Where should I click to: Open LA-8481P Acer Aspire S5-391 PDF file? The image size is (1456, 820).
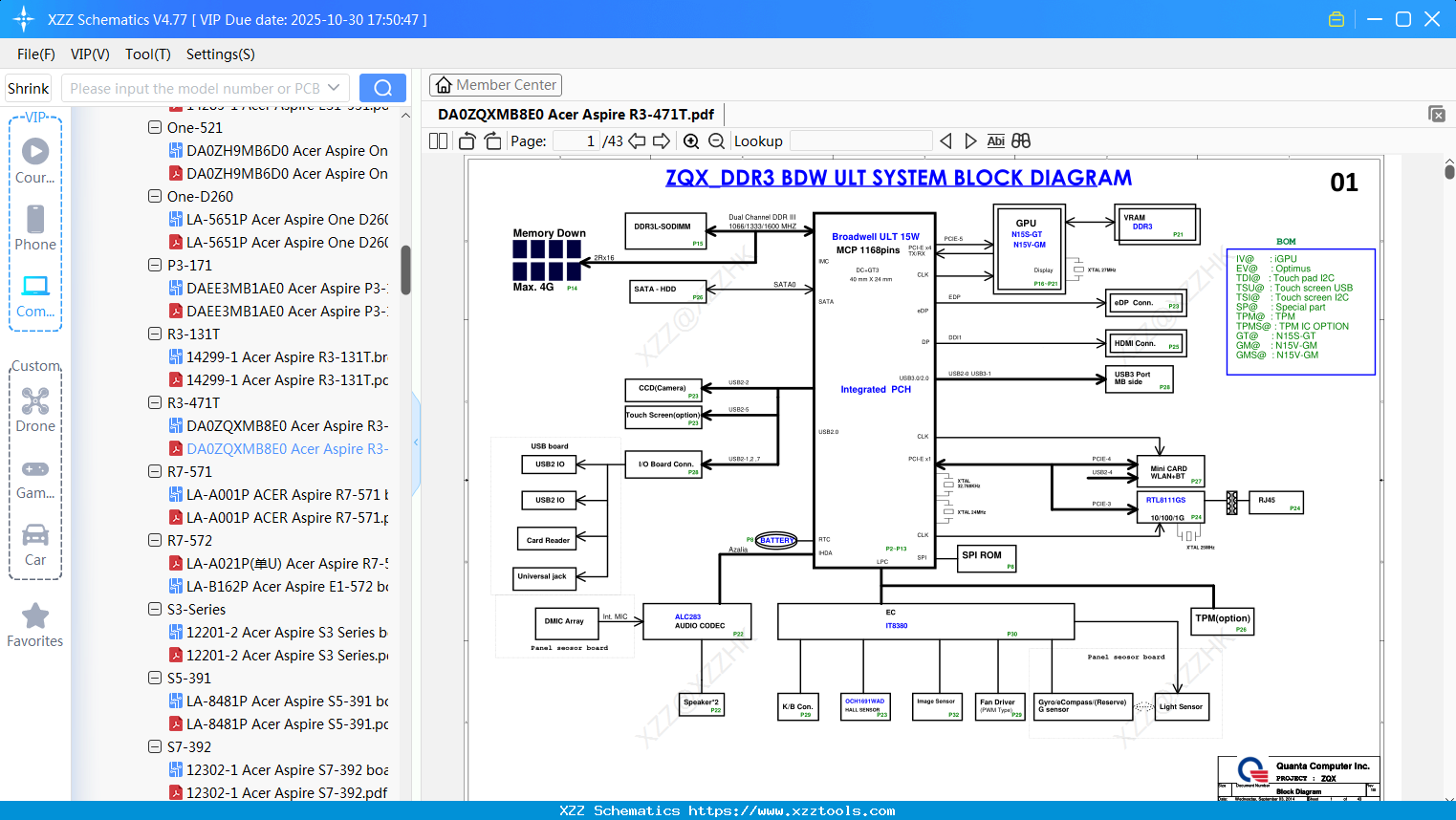point(287,724)
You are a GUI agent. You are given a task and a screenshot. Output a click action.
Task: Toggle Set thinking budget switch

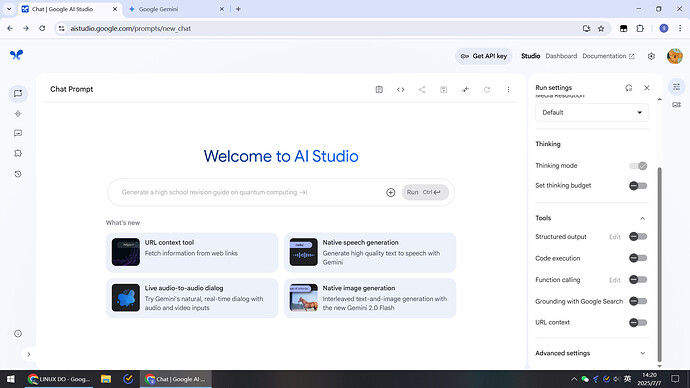(x=638, y=186)
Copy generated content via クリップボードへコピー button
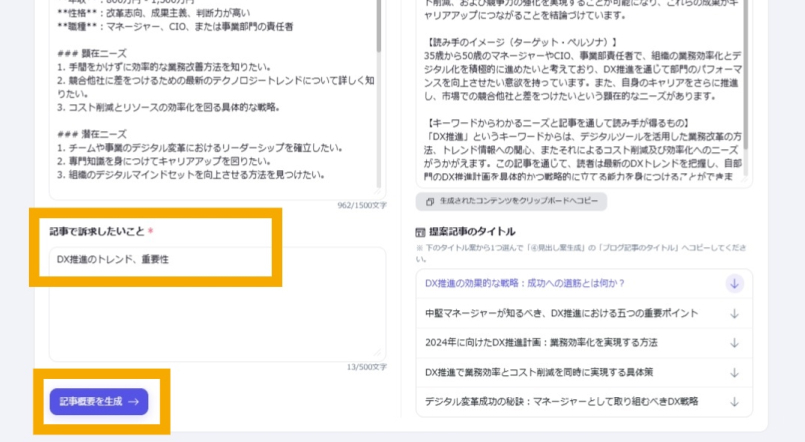Screen dimensions: 805x442 coord(509,201)
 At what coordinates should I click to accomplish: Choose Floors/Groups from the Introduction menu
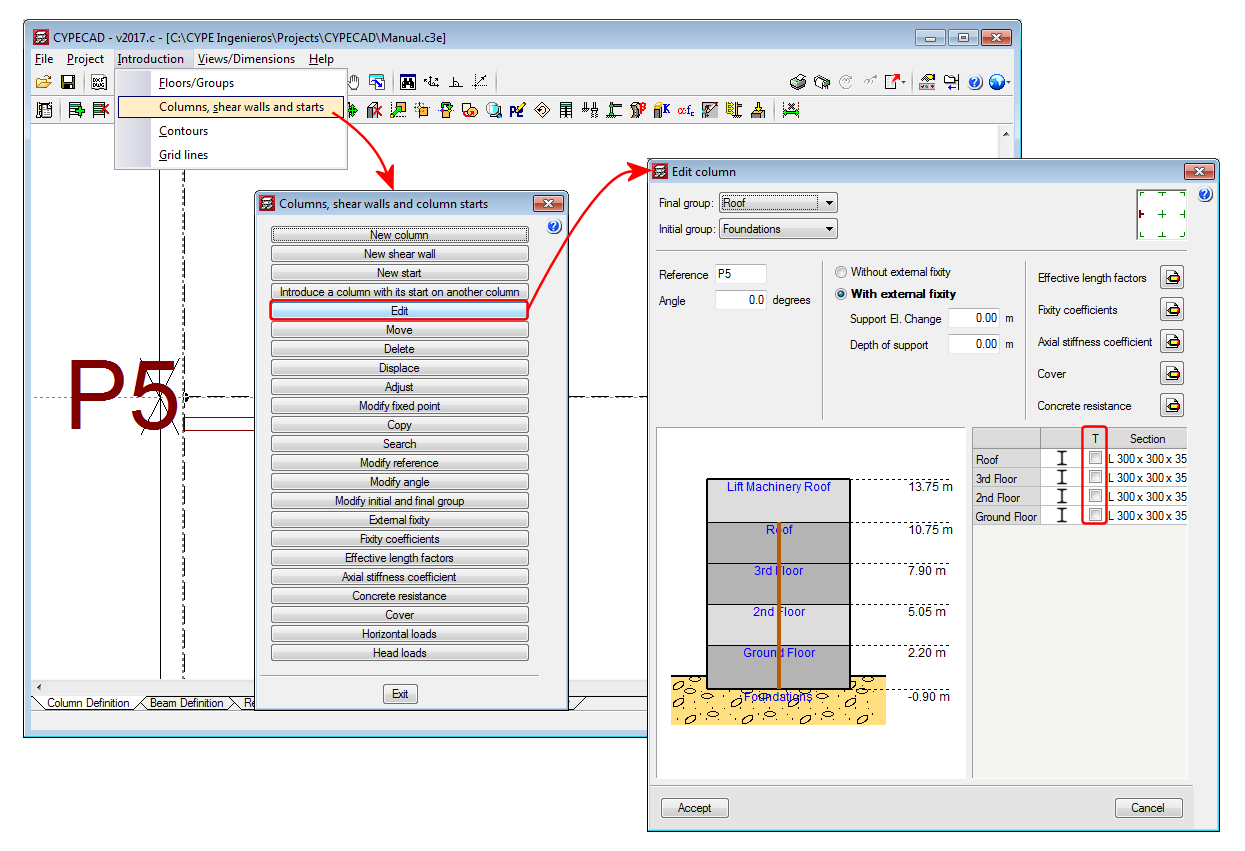pos(196,83)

== EXERCISE OBJECTIVE ==
Could you print the data exactly as it appears and keep the pictures out?

== EXERCISE SOLUTION ==
Where should I click to: Open LA-8481P Acer Aspire S5-391 PDF file? The image size is (1456, 820).
point(287,724)
You are a GUI agent. You are given a task and a screenshot. Output a click action.
Task: Toggle Set thinking budget switch

(x=638, y=186)
Copy generated content via クリップボードへコピー button
Screen dimensions: 805x442 coord(509,201)
 At what coordinates should I click to accomplish: Choose Floors/Groups from the Introduction menu
pos(196,83)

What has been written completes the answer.